McDonald has worked on carbon capture materials since starting his PhD in 2008. He went on to cofound the carbon capture company Mosaic Materials, which was one of C&EN’s 10 Start-Ups to Watch in 2019. The oil firm Baker Hughes acquired Mosaic in 2022.
By most metrics, McDonald’s story was a tremendous success, but getting the technology from the lab to commercialization took 14 years. McDonald argues that the timeline for commercializing new materials needs to be much shorter, and AI could be a powerful tool to help. “If you get this right, you can really set an example for the way in which R&D gets done for the next 100 years,” he says.
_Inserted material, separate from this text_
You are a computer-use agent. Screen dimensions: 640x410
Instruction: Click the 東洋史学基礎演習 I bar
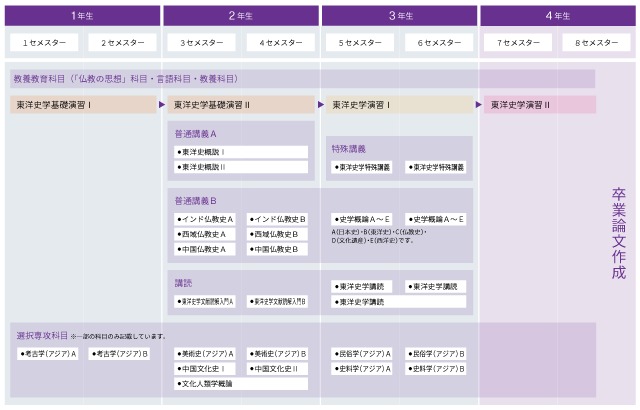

Many companies are trying to move toward a world in which chemists can use AI to create new materials on a computer. They include big tech firms like Google and Microsoft, and other start-ups, like Materials Nexus. Big chemical firms want in too; BASF’s venture capital fund recently invested in the AI-focused materials discovery firm Solve.
But these companies face major hurdles before they reach that goal, according to Milad Abolhasani, a North Carolina State University researcher studying AI for materials discovery. He says one challenge is that without standardized data, it’s hard for AI models to make good predictions.
Robotic labs using AI to automatically carry out experiments on new materials will fill in gaps in the data, Abolhasani says, but he and other researchers have only recently begun to build these types of systems. For now, he says, AI is best used as a tool to augment a human’s chemistry expertise.
Godwin agrees that AI isn’t a replacement for chemists. He says combining AI predictions with human knowledge will help chemists move faster. “The software is a copilot for them,” he says. “It’s the hypothesis generation tool, a creativity aid.”
The "At a glance" box in this story was updated on Nov. 12, 2024, to clarify that Sequoia Capital's investment in Orbital Materials was through the Sequoia Scout Fund, which invests small amounts in early-stage companies.